Common, a drama by Jimmy McGovern, BBC 1 9pm.
Posted by celticman on Sun, 06 Jul 2014
Jimmy McGovern has got his own production company. Anything he produces is snapped up and given prime billing by BBC 1. So when he rallies against the law of joint entreprise, McGovern doesn’t write to Parliament about it. He creates a drama. What can we expect? Strong women characters and weak men. Long pauses and melancholic trumpet solos and tunes. Working class lads that get shafted when they do the wrong thing and then shafted again when they do the right thing.

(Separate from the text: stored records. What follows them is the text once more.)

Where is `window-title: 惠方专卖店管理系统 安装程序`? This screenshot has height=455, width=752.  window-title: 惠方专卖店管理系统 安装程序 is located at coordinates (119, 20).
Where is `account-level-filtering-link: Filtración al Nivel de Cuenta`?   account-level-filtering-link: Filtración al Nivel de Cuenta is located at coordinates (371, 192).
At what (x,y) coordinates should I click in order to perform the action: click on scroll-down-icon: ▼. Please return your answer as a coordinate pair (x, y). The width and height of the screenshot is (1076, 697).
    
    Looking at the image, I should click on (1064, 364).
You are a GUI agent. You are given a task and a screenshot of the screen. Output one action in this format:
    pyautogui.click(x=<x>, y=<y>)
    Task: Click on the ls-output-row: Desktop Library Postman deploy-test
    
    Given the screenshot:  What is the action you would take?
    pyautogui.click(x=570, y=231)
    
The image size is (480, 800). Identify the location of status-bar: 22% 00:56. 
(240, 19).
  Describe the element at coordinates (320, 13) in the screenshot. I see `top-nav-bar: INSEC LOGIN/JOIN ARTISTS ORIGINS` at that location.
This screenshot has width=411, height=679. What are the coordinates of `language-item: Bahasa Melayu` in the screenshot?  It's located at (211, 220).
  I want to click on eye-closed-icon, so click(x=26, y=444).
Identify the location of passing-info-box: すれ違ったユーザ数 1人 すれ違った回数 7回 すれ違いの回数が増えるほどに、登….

JohnJo O’Shea (Nico Mirallagro) a seventeen-year-old haemophiliac agrees to give his cousin Tony (Philip Hill Pearson) and his two pals a lift in his brother’s car. They say they’re going for pizza. But they’re going to settle a score. A bystander in the shop gets stabbed by Keiran (Andrew Ellis). In the first scene they’re running from the shop and piling into the car to make their getaway.
There are two innocent boys here JohnJo and the boy that’s stabbed. Even when JohnJo breaks ranks and tells Detective Inspector Hastings (Robert Pugh) what happened and who did the murder, he’s told ‘You’ll get done with joint enterprise for murder. It’s called joint enterprise and I love it’. He explains he no longer has to nail down who the killer was or their motive, just that he was there. A solicitor in court explained that it was not a new law, but the reinterpretation of an old law to prevent duelling. Think of the Montagues and Capulets of Romeo and Juliet. Noble gentlemen were not above common law. But in this re-booted version of the law it was to keep scum off the street. (I’m paraphrasing one of McGovern’s characters here.)
Common Law does not favour the working class man. Just to make sure we get the point snapshots of the relatives of young men who have been sent down was shown at the end of the drama. The good old USA jails more people than any other nation. There’s profit in prisons. Britain always follows that lead. McGovern is my kind of man. He knows and shows when we’re being shafted.